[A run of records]
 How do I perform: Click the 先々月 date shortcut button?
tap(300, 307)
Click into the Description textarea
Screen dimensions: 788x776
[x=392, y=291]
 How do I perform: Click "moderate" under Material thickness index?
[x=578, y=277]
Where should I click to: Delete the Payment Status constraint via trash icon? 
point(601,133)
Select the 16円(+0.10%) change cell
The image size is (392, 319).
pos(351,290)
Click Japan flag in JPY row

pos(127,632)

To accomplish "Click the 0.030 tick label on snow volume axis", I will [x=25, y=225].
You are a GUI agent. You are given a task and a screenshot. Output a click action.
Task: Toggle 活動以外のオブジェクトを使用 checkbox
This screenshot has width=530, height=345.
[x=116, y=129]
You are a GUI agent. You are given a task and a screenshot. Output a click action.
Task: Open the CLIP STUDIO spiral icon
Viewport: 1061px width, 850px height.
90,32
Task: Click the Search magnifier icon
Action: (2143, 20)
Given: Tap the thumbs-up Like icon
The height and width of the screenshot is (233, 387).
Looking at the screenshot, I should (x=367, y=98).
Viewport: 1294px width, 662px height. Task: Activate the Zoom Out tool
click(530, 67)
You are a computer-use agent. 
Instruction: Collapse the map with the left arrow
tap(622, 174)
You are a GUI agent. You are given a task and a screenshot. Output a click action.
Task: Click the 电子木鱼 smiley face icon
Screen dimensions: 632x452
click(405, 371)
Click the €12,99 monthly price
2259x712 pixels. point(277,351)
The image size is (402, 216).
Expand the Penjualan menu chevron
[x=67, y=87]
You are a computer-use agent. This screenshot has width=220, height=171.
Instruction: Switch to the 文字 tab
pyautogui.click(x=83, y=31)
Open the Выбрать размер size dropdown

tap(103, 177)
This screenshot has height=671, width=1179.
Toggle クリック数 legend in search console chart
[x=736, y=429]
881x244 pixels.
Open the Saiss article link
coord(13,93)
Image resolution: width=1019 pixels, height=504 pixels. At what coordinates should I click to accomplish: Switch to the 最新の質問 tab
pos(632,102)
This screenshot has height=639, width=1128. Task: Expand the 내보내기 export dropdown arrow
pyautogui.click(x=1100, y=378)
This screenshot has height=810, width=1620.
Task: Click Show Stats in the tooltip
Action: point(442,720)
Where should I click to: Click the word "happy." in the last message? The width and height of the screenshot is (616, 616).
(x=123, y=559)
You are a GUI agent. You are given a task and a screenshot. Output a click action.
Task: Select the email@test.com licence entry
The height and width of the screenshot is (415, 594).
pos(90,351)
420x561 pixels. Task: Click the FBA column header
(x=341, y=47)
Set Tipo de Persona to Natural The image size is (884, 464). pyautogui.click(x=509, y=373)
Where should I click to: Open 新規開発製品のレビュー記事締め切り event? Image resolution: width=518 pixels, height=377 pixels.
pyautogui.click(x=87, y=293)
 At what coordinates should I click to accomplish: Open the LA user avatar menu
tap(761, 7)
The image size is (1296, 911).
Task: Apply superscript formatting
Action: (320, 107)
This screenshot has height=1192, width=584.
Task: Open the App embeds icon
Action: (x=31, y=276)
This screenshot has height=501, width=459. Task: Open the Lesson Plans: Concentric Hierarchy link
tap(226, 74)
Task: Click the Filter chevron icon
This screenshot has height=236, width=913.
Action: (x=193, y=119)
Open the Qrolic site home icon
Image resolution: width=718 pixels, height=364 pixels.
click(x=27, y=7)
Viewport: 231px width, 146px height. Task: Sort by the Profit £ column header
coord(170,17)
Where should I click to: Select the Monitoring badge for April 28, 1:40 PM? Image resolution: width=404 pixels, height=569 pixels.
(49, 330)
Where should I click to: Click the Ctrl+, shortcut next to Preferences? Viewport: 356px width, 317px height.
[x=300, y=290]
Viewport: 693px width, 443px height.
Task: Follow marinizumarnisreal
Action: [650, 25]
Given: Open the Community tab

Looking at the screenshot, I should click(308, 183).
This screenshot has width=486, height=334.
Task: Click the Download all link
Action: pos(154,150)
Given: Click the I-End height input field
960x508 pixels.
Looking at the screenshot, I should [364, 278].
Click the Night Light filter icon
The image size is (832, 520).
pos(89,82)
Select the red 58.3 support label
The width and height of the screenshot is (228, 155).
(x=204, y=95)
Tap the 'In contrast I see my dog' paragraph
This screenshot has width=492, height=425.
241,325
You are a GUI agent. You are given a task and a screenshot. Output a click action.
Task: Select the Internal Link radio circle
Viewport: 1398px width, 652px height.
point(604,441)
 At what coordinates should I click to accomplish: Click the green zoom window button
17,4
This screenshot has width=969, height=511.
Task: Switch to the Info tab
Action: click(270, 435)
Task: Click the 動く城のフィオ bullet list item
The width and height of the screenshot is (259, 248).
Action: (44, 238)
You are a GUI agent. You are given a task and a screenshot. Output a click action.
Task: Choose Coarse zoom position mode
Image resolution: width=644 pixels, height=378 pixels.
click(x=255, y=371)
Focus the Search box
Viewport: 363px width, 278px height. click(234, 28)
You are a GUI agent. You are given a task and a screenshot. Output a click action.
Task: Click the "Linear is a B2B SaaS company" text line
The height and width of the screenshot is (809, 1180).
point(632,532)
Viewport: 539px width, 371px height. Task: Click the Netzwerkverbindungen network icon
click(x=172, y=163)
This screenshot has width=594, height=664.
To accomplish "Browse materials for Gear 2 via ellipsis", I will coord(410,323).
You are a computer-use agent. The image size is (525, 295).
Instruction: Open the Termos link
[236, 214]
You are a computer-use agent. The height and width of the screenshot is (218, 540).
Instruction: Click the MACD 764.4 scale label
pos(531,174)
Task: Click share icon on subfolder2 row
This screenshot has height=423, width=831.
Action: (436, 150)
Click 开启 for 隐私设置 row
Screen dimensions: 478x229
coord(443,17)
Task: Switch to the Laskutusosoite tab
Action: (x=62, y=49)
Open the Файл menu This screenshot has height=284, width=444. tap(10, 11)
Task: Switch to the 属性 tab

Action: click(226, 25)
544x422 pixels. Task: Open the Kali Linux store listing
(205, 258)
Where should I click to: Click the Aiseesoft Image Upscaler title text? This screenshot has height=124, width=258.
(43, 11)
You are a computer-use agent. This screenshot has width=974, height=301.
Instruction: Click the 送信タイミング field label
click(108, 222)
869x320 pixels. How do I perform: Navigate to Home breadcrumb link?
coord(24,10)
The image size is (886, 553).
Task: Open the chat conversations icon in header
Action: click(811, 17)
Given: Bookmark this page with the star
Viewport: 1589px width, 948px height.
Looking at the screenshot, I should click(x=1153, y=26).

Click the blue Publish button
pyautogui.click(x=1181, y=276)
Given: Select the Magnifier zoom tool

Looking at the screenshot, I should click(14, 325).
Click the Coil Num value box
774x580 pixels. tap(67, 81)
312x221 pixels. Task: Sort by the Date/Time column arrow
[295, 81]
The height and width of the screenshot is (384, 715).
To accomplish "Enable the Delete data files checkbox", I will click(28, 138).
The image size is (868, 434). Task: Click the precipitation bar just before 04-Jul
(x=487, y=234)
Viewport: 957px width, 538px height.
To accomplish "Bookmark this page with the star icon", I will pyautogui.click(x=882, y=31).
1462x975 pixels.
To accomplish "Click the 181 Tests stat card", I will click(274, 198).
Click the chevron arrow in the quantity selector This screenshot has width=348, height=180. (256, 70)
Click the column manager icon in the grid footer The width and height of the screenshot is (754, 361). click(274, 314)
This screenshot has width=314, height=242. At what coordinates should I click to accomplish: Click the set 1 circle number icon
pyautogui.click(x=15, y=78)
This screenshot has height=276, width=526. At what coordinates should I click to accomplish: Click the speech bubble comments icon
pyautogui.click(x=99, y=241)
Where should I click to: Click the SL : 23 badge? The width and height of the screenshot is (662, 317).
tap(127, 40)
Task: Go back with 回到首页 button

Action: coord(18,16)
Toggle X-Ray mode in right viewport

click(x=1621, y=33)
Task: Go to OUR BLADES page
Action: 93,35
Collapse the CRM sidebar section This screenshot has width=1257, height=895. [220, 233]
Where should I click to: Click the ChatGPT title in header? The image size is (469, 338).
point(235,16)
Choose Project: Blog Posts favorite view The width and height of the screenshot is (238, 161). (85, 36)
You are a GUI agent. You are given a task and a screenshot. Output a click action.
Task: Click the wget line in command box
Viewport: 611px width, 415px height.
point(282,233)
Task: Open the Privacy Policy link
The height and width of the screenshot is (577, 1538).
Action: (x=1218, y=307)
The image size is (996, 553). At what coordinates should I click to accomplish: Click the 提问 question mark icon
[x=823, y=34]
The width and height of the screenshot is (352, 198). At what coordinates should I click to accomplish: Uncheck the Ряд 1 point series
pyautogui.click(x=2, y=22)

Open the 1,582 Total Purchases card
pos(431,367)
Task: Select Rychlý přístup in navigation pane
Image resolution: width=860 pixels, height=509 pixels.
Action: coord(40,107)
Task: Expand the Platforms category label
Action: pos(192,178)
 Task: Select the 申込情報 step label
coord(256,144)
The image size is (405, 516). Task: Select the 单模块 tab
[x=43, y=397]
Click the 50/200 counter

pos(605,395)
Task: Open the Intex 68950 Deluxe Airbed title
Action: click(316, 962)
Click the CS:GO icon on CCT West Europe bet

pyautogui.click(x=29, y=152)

> **TASK STATEMENT**: Rewrite the records from the line containing "The image size is (996, 553)." through the line containing "pos(431,367)" as a numbered list, leaving out blank lines.

> **EXPECTED ANSWER**:
1. The image size is (996, 553). At what coordinates should I click to accomplish: Click the 提问 question mark icon
2. [x=823, y=34]
3. The width and height of the screenshot is (352, 198). At what coordinates should I click to accomplish: Uncheck the Ряд 1 point series
4. pyautogui.click(x=2, y=22)
5. Open the 1,582 Total Purchases card
6. pos(431,367)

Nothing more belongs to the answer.